After I graduated from Penn, I worked in investment banking in Europe and the US. For the past 20 years, my clients have included well-known companies throughout the country with engagements in finance, business analysis and business modeling as well as some purely software related matters. I've functioned in an economic advisory role for politicians (in Europe) and a government's "Ministry of Industry and Trade" (also in Europe.)
My connection to physics came about some ten years ago when I was working in process management at a software company and I realized that some research I'd done in information theory when I had been at Penn seemed more and more that it could apply to physics. Since I was living nearby it at the time, I started working towards Rutgers doctoral program in New Brunswick (NJ). For various reasons I wasn't able to follow the degree to completion, but I nonetheless enjoyed numerous meaningful achievements in my research. The most "user-friendly" example is probably my identification and description of a new family of non-euclidean geometries but there were interesting things in physics as well, particularly as relates to the relationship between gravity and strong force with rather novel and unexpected implications.

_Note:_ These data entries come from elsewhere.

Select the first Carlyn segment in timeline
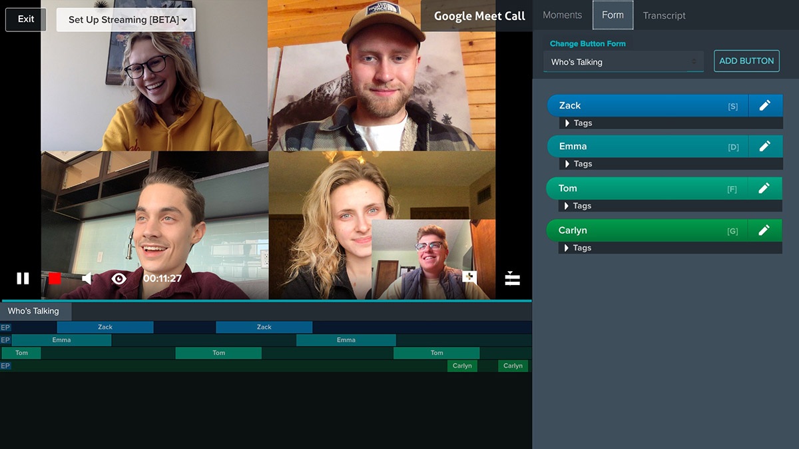Viewport: 799px width, 449px height. point(462,366)
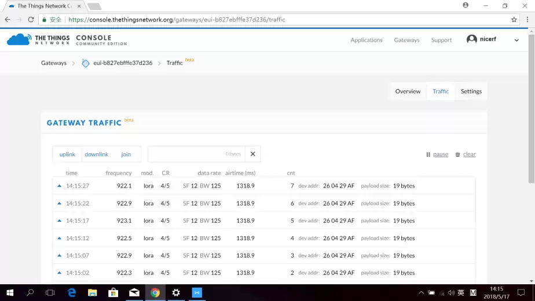Viewport: 535px width, 301px height.
Task: Switch to the Overview tab
Action: click(x=408, y=91)
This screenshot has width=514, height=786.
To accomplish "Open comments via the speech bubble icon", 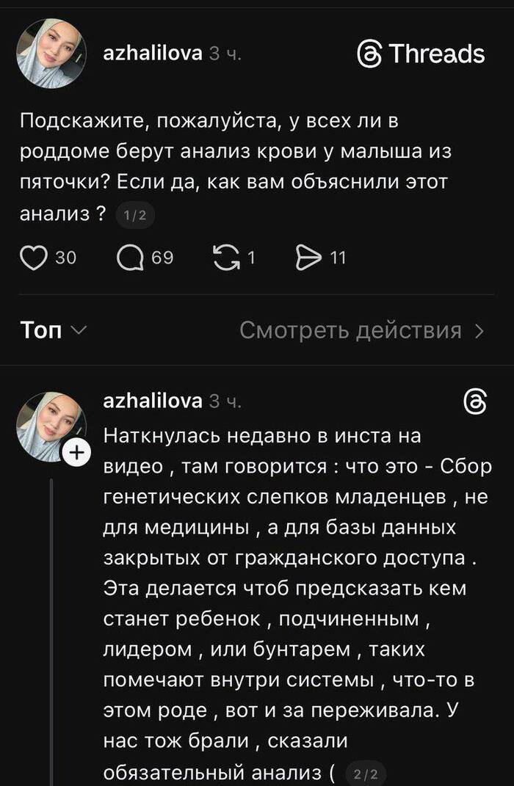I will [131, 257].
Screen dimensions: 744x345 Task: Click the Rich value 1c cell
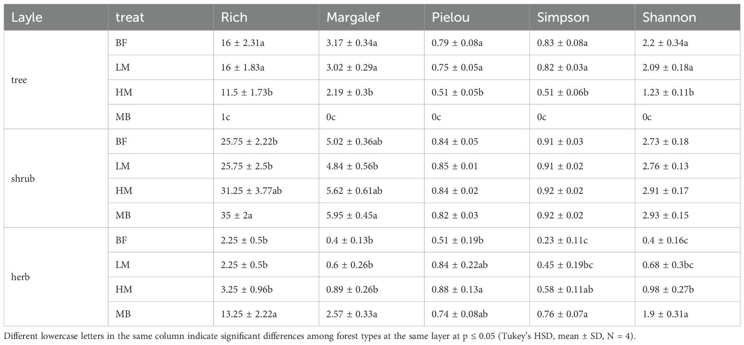click(225, 117)
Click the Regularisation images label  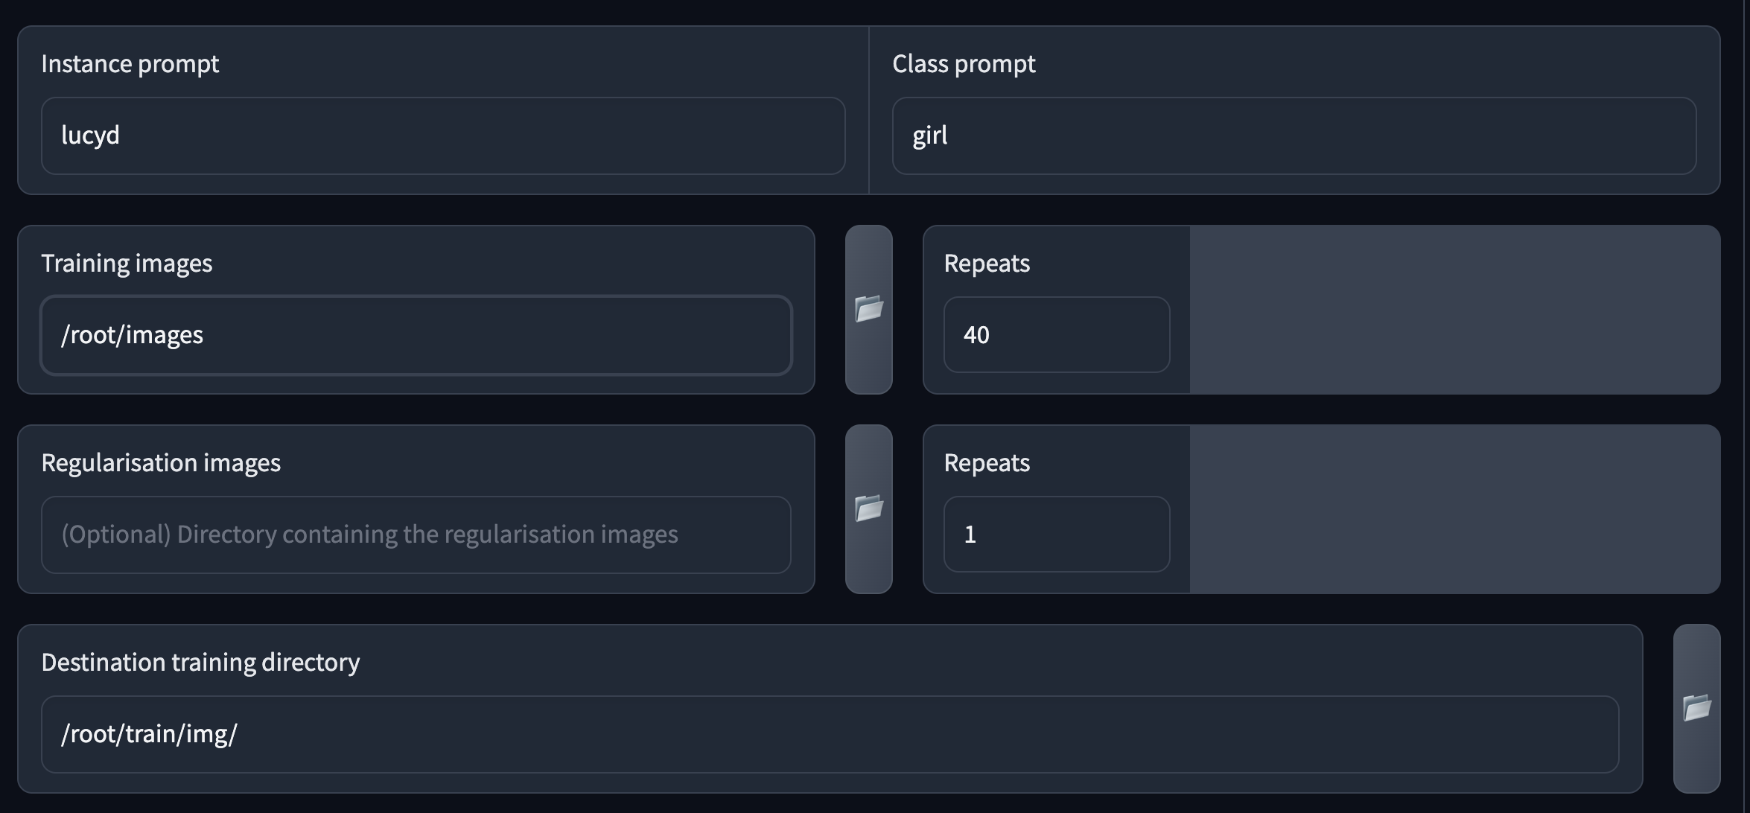[x=161, y=463]
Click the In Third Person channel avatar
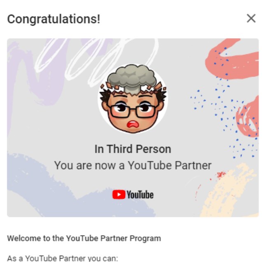 [x=133, y=98]
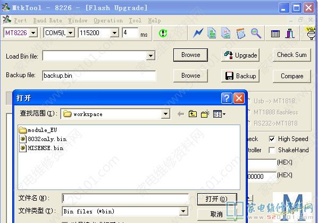Open the binary file document icon
Image resolution: width=318 pixels, height=223 pixels.
click(212, 33)
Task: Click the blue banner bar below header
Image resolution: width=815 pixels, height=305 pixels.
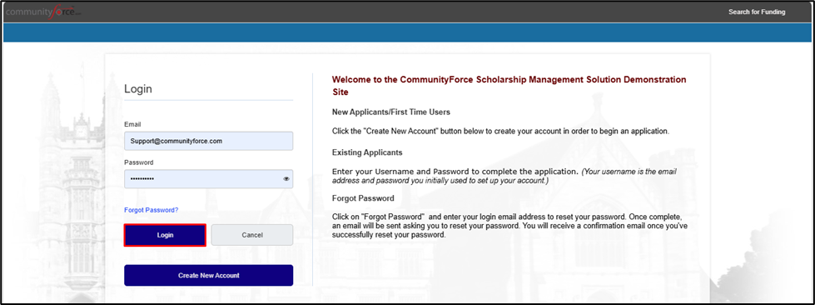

I have continued research in these and other areas (all connected by their common reliance on my geometry (information theory -- particularly semantic nets, physics that's somewhat related loop quantum theory, and application of some resulting technologies. An interesting example is a statistical grouping method which I applied to an attempt to model the price of wholesale electrical power.
As regards programming, I've been programming for more than 30 years in literally dozens of languages. These days I tend to use principally VBA through MS Office (Excel,) whatever flavor of SQL makes sense or is available and for more sophisticated modelling and math I have over the past decade developed a very strong preference for MATLAB.
My introduction to formal teaching began some five years ago in my Church's Sunday school and more recently I had the opportunity to substitute for a longer term at a prestigious Philadelphia area high school teaching several sections math and physics. These experiences teaching have increasingly and convincingly brought me to realize that I would like to find a way to teach some combination of economics, physics and math in high school.
I'm married with two small children and two dogs.